Govt considering abrogation of AMERI power deal
| Updated Nov 01, 2017 at 3:14pm
Minister of Energy, Boakye Agyarko.
The Minister of Energy, Boakye Agyarko, has hinted that the government is considering abrogating the $510 million AMERI power deal because it is not in the interest of the country.
At the Mines and Energy Committee of Parliament in Accra on Tuesday, he said the country stood to benefit more from the abrogation of the contract.
Mr Agyarko said under the contract, both parties could agree to set the agreement aside for renegotiation and they also could push the case for annulment based on the establishment of fraud, malfeasance or any untoward behaviour.
Besides, he said, a party could also push for an abrogation that would incur some liabilities.
"We are examining all of these in terms of the financial implications. It may well be, given the situation as we find it; we may be better off abrogating the contract than letting it run.

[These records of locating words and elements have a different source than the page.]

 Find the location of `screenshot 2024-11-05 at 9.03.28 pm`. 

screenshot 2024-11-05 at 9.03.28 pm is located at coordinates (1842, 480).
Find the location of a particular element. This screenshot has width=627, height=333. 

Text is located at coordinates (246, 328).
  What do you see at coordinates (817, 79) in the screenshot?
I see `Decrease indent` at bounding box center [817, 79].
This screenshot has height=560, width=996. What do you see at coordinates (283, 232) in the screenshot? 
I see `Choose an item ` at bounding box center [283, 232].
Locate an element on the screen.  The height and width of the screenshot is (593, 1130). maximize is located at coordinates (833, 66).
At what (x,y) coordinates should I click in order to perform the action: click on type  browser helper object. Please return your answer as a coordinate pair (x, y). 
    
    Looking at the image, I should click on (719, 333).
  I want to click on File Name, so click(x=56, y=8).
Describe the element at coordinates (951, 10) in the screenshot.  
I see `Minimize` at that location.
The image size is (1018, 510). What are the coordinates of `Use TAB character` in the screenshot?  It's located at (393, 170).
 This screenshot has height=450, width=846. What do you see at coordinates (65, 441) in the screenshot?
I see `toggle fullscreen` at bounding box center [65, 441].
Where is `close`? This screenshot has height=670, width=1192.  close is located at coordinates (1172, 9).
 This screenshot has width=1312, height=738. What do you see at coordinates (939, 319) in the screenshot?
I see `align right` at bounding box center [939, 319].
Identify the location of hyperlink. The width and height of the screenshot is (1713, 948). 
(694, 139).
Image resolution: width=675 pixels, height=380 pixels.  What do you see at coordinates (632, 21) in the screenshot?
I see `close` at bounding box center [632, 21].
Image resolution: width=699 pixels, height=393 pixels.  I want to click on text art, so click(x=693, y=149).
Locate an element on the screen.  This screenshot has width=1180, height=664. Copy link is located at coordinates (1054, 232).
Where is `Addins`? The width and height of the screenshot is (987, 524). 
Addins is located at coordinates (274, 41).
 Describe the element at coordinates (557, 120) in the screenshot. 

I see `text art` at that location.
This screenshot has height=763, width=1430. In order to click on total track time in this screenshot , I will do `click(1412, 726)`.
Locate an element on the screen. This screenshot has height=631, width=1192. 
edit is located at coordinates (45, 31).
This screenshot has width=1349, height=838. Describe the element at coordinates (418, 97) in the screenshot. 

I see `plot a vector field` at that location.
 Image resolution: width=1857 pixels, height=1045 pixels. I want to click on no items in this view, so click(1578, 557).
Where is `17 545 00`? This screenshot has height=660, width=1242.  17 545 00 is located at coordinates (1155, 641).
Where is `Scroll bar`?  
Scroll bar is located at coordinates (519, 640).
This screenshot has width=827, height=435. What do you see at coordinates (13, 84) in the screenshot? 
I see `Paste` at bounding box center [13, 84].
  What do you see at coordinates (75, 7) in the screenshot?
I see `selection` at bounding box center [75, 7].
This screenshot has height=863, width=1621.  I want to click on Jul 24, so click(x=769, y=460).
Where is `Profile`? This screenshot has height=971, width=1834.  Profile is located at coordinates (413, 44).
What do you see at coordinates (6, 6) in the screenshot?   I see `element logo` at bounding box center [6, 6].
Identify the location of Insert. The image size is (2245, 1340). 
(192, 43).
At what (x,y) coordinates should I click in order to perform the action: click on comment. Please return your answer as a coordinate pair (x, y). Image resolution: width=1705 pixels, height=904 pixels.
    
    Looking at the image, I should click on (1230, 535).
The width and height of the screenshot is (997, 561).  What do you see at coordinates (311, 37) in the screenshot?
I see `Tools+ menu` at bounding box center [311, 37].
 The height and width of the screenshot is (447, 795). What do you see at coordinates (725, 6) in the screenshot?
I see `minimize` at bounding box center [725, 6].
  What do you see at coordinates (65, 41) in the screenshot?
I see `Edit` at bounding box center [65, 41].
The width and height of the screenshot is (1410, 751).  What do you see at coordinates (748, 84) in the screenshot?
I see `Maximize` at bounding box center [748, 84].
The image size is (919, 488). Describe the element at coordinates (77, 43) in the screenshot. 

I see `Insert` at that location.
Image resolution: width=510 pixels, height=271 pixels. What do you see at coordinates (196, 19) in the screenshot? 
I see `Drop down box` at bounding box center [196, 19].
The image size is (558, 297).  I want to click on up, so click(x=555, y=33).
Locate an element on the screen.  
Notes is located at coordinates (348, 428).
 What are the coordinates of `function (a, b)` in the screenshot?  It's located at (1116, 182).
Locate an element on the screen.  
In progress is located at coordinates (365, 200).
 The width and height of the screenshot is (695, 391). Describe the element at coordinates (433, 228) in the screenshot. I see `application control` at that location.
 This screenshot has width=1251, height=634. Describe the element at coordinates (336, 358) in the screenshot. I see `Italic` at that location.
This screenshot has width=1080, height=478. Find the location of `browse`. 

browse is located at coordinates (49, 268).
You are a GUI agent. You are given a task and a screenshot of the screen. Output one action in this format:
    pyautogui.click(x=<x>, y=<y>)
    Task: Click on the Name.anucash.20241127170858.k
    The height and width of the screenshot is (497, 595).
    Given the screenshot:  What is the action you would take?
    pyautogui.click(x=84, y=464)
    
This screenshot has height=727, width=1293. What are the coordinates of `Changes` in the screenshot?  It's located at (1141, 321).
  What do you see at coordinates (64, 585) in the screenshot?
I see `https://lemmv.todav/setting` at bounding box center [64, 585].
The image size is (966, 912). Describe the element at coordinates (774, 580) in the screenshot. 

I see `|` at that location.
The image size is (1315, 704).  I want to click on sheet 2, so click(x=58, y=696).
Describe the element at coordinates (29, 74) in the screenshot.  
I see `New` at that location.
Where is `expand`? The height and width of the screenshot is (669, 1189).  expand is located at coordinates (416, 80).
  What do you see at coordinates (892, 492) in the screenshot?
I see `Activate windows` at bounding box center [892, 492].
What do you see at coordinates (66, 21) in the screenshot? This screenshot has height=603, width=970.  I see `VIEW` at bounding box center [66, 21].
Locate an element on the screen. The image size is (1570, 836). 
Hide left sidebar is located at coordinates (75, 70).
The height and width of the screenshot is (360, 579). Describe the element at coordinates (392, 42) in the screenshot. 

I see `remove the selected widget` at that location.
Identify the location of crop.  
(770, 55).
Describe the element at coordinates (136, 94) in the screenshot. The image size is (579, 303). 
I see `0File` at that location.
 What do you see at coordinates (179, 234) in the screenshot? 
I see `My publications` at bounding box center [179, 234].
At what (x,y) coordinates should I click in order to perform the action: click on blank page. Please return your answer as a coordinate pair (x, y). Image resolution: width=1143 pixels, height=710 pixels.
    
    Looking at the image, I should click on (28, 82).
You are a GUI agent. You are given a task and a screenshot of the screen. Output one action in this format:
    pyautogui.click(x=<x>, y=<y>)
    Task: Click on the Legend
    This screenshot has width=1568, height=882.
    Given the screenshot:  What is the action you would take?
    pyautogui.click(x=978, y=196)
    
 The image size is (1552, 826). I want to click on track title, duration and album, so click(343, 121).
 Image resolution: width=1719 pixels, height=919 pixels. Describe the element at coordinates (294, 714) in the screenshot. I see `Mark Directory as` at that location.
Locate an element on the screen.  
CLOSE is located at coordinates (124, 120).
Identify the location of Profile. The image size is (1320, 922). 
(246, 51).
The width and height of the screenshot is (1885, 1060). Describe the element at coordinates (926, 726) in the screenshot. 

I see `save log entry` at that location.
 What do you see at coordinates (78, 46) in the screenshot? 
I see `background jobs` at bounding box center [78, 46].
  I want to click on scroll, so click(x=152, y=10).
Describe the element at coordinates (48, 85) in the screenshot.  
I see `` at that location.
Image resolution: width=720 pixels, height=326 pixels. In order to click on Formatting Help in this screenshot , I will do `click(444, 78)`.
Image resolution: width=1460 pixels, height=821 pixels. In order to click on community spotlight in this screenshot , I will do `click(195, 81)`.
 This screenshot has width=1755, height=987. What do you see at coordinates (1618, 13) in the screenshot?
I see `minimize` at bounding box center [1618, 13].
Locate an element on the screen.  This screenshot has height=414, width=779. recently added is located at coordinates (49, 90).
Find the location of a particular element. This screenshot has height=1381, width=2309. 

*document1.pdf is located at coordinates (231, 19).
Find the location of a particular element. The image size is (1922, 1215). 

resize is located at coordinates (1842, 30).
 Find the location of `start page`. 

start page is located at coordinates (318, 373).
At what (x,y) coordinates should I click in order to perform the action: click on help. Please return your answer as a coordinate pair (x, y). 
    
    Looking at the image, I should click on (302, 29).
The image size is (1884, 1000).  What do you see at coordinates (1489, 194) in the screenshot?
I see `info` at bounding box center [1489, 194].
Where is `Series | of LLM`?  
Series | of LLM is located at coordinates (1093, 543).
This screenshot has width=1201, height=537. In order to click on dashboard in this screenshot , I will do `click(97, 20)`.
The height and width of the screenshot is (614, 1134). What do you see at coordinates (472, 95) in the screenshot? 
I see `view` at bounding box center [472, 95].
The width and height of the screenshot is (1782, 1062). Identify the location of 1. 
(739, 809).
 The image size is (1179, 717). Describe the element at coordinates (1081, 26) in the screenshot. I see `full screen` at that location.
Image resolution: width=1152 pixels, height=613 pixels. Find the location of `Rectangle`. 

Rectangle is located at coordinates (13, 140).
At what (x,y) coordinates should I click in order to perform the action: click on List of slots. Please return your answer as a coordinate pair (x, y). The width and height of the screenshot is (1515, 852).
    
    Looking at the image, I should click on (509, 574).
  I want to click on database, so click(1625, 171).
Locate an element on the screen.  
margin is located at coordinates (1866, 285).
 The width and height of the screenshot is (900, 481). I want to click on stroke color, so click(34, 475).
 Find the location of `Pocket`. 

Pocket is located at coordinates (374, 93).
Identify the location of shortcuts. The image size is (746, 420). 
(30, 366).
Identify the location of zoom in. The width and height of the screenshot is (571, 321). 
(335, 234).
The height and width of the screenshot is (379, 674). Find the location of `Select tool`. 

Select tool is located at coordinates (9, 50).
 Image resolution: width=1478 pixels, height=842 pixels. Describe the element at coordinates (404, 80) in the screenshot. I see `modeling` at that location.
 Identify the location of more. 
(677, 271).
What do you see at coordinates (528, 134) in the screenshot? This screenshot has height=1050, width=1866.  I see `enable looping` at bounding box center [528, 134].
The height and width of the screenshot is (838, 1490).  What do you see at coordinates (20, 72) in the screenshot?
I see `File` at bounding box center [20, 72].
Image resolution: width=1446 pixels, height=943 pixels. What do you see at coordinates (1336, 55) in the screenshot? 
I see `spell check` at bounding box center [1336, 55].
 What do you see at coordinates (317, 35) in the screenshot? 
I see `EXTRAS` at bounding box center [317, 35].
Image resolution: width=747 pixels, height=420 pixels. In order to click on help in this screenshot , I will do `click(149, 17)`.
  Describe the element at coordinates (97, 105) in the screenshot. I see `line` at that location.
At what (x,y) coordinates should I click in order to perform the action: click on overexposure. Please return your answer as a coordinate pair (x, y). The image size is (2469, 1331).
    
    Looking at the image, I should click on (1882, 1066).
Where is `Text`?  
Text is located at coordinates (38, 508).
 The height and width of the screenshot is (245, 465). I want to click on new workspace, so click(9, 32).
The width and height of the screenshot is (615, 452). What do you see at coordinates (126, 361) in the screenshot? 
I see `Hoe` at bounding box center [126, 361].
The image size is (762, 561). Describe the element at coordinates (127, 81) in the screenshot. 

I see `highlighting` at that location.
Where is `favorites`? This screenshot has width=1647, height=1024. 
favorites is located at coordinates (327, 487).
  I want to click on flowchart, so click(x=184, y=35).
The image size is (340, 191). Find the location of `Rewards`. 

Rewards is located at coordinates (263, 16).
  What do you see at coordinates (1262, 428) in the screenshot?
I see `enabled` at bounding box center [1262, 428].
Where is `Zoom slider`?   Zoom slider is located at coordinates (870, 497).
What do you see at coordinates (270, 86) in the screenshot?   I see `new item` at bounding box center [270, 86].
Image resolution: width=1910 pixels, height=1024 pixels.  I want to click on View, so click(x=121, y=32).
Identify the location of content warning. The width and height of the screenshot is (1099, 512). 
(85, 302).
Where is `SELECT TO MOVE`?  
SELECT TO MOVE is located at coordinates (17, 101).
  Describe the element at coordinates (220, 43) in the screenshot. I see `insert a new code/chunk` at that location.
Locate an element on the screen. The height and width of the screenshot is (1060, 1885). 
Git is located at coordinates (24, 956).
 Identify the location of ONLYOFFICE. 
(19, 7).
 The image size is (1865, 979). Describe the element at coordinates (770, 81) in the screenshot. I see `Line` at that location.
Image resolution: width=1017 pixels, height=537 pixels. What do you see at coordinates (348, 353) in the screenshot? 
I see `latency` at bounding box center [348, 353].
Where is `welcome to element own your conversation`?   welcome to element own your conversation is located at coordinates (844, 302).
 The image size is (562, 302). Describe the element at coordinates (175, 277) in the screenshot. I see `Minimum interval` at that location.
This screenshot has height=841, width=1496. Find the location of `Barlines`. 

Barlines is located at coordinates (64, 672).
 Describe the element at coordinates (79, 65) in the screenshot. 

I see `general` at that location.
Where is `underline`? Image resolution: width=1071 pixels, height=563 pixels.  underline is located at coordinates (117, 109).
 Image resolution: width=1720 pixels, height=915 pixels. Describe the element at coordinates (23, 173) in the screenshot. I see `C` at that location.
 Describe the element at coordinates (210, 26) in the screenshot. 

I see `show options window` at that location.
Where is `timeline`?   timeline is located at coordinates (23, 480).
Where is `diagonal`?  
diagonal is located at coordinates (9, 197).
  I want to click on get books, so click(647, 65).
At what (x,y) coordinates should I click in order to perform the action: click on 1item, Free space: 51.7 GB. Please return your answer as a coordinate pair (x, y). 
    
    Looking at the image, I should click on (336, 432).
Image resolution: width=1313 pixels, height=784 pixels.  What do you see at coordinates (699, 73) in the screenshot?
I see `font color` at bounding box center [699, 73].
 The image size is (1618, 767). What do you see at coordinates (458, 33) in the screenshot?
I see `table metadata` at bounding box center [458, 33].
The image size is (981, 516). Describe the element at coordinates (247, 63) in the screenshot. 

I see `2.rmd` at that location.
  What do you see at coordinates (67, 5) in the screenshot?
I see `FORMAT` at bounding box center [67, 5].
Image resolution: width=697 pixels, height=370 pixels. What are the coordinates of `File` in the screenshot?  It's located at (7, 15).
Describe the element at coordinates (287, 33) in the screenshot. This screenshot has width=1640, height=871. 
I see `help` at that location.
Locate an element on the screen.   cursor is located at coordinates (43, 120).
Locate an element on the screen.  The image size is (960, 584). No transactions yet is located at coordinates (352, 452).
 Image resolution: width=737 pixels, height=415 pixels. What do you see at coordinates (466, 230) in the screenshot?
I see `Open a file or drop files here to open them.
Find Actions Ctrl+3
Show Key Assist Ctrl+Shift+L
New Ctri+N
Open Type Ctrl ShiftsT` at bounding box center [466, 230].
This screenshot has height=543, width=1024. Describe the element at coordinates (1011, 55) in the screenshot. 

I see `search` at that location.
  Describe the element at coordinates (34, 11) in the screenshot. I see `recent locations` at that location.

"We will run the numbers and make the financial decision based on that," he said.
The AMERI deal was signed as an emergency power agreement in February 2015, between the government represented by the Minister of Power and AMERI Energy, to ameliorate the country’s power challenges at the time.
A report of the committee set up by the current government and led by a private legal practitioner, Mr Phillip Addison, to investigate the deal, disclosed that it found technical and financial lapses in the contract.
Thereafter, the Member of Parliament for Adansi-Asokwa, K. T. Hammond, moved an urgent motion for Parliament to rescind its decision to approve the AMERI power deal for gross misrepresentation.
Mr Hammond wants Parliament to rescind its decision to approve the Build, Own, Operate and Transfer Agreement between the government and the Africa and Middle East Resources Investment Group (AMERI Energy) for the installation of 10 GE TM2, 500 aero derivative gas turbines, operate, maintain, transfer and provision of support services that the House took on March 20, 2015, for reasons of gross misrepresentation.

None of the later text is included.